Carbon burning rate (g / hr)
= {Gas flow rate (L / hr) x [(CO + CO ₂ ) concentration (ppm) / (1 x 10 ⁶ )]} x 12 (g / mol) /22.4 (L / mol)

    The results are shown in FIG. The horizontal axis of FIG. 6 shows the ratio (mol%) of the rare earth metal R oxide R—O in the CeZr-based composite oxide.

According to the figure, in the case of Pr, a relatively large carbon burning rate is obtained when the ratio of the oxide is a small amount of 0.3 mol% or more and 2 mol% or less, and other rare earth metals Nd, La and Y In this case, it can be seen that a relatively large carbon burning rate can be obtained when the ratio as an oxide is 1 mol% or more and 7 mol% or less or 6 mol% or less. In addition, among the four types of rare earth metals, it is most advantageous to adopt Nd for improving the carbon combustibility, and it is preferable to set the Nd ₂ O ₃ ratio to 4 mol%.

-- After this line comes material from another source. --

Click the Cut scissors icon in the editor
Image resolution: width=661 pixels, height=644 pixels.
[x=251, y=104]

<Preferred composition of catalyst particles>
-Preparation of test material-
According to the above-mentioned method for preparing catalyst particles, the CeO ₂ ratio (mol% of CeO ₂ / CeZrRO) in the CeZr-based composite oxide primary particles, and the activated alumina particles (La ₂ O ₃ ratio: 5 mol%) and the CeZr-based composite oxidation Each catalyst material of the Example from which the ratio (henceforth "CeZrRO ratio") of this CeZr-type complex oxide particle which occupies for the total amount with a product particle differs was prepared. Nd was adopted as the rare earth metal R of the CeZr-based composite oxide particles, and the Nd ₂ O ₃ ratio was fixed at 4 mol%. Further, the evaporation to dryness method was adopted for supporting the catalyst metal Pt.

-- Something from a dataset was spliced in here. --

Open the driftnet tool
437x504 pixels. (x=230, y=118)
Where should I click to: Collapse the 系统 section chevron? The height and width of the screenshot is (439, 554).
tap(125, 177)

Further, as a comparative example catalyst material, CeZr-based composite oxide secondary particles (Nd ₂ O ₃ ratio; 4 mol%) having different CeO ₂ ratios were prepared by a coprecipitation method, which was also prepared by the coprecipitation method. It was physically mixed with the contained activated alumina secondary particles (La ₂ O ₃ ratio; 5 mol%) at an appropriate ratio to obtain a support material powder, and Pt was supported thereon by evaporation to dryness.

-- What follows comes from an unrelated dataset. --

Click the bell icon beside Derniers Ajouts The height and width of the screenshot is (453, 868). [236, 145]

    By coating the catalyst materials of Examples and Comparative Examples on SiC filter carriers (capacity: 25 mL, cell wall thickness: 12 mil, cell number: 300 cpsi) according to the preparation method of the test material described above, each sample was prepared. A sample (particulate filter with catalyst) was obtained. The amount of catalyst material supported per liter of filter was 50 g / L, and the amount of Pt supported was 1.0 g / L. Subsequently, each sample material was subjected to a heat aging treatment in which it was kept at a temperature of 800 ° C. for 24 hours in an air atmosphere.

-Evaluation of carbon combustion performance-
For each sample material of the above Examples and Comparative Examples, carbon (carbon black) equivalent to 10 g per 1 L of filter was deposited on the wall surface of the exhaust gas passage, and then carbon combustion at a temperature of 590 ° C. was performed by the above-described carbon combustion performance test. The speed was measured. Table 1 shows the results of the examples and Table 2 shows the results of the comparative examples.

In the following, each of the examples and comparative examples in Tables 1 and 2 is a two-digit number in which the CeO ₂ ratio number (No) is placed at the tens place and the CeZrRO ratio number (No) is placed at the first place. (For example, an example in which the CeO ₂ ratio is 45 mol% (ratio number 3) and the CeZrRO ratio is 25% by mass (ratio number 2) is referred to as “Example 32”). This also applies to Tables 3 and 4 described later.

According to Table 1 and Table 2, the exception is when the CeO ₂ ratio is 10 mol% and 80 mol%. However, in the other CeO ₂ ratio and CeZrRO ratio, the carbon burning rate is higher in the example than in the comparative example. It is getting bigger. As a result, in the case of the example, the activated alumina and the CeZr-based composite oxide are mixed in the form of primary particles having a small particle size to form secondary particles. This is considered to be due to the higher performance and the higher heat resistance of the catalyst material. In particular, Example 32 (CeO ₂ ratio 45 mol%, CeZrRO ratio 25 mass%) shows good results.

Therefore, the carbon combustion rates of Examples 12, 22, 32, 42, and 52 and Comparative Examples 12, 22, 32, 42, and 52 in which the CeO ₂ ratio was changed while fixing the CeZrRO ratio to 25% by mass were graphed. (FIG. 7). Further, the carbon combustion rates of Examples 31 to 35 and Comparative Examples 31 to 35 in which the CeZrRO ratio was changed while fixing the CeO ₂ ratio to 45 mol% were graphed (FIG. 8). In the graph of FIG. 7, “25 mass%” described in the window portion indicating the type of characteristic line indicates the CeZrRO ratio, and is described in the window portion indicating the type of characteristic line in the graph of FIG. 8. “45 mol%” indicates the CeO ₂ ratio. This also applies to FIGS. 9 and 10 described later.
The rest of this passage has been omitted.